Il diplomatico ha sottolineato come sia la Cina che il Pakistan desiderino “vedere una soluzione politica e la formazione di un governo inclusivo, ampio e partecipativo a Kabul”: a ben guardare gli stessi obiettivi auspicati anche da Russia, Occidente e in generale dalla comunità internazionale.
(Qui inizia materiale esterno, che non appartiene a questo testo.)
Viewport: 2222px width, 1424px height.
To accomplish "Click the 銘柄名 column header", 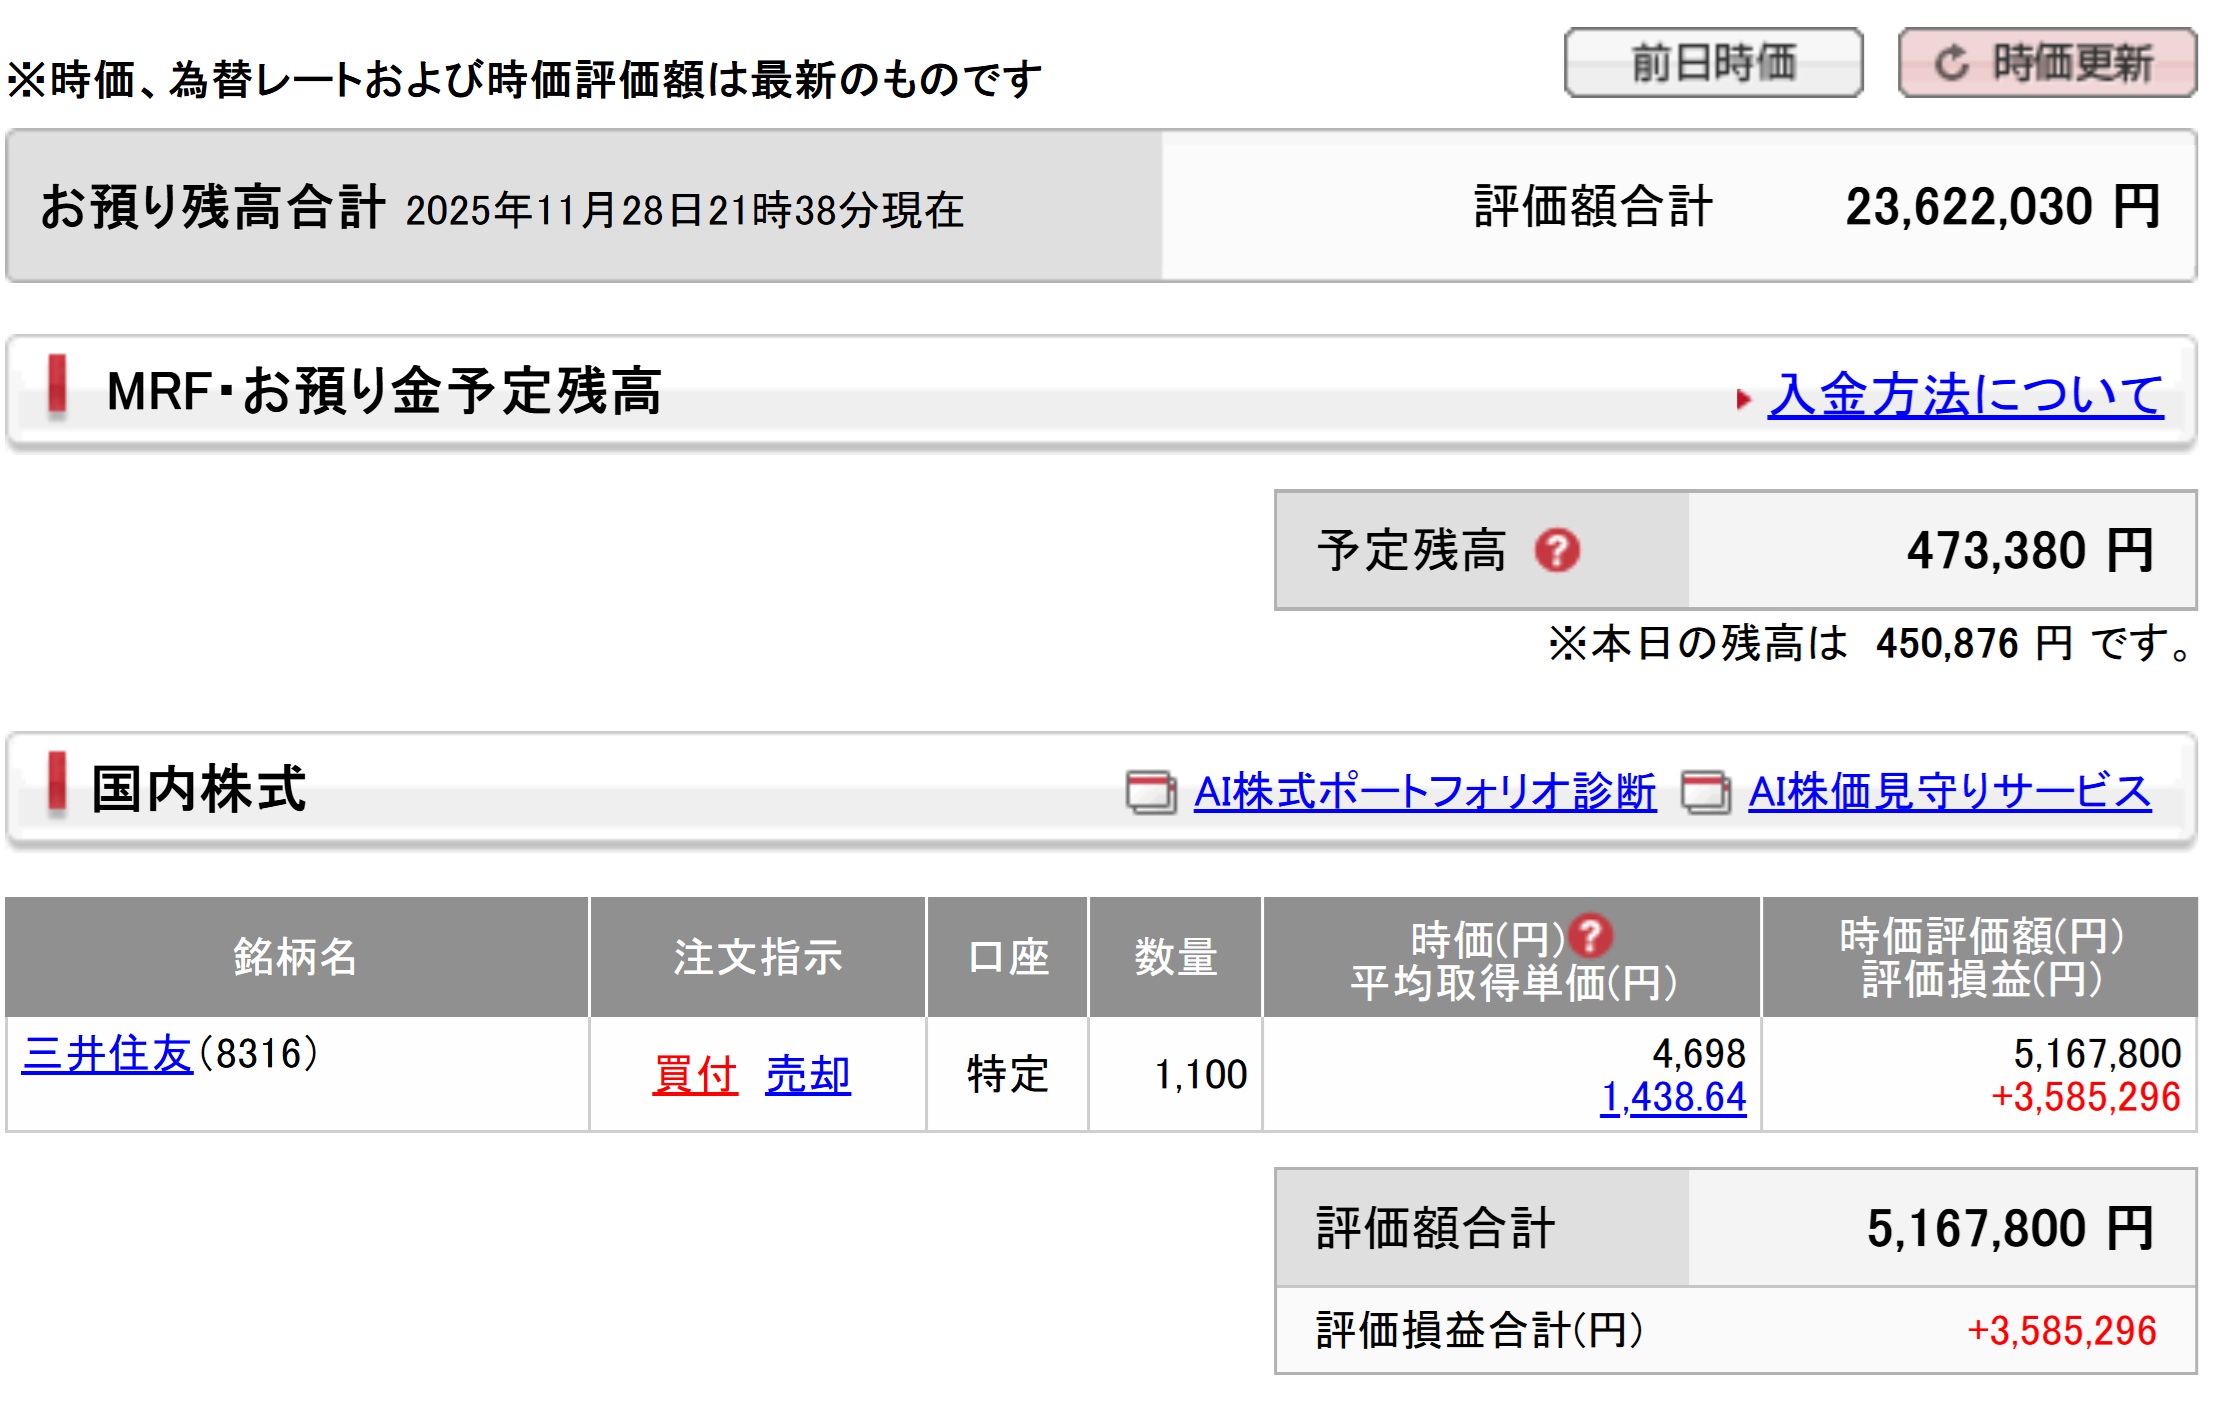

L’ambasciatore ha illustrato le misure assunte da Islamabad per mettere in sicurezza i 2.600 chilometri di confine attraverso una barriera di protezione completata al 90 per cento e un aumento della presenza militare. Il Pakistan è “a conoscenza della minaccia rappresentata dalle organizzazioni terroristiche, tra cui i talebani pachistani (Ttp), lo Stato islamico, il Movimento islamico del Turkestan (Etim) e altre che operano dall’Afghanistan”. L’ambasciatore a Pechino ha anche affermato che “nessun Paese è più desideroso di pace in Afghanistan del Pakistan. Allo stesso modo, anche la Cina desidera un clima pacifico e stabile”.

Come evidenzia Nova, il Global Times sottolinea che Cina e Pakistan si sono coordinati strettamente sul dossier afgano ed entrambi i paesi “monitorano” da vicino la situazione di Kabul.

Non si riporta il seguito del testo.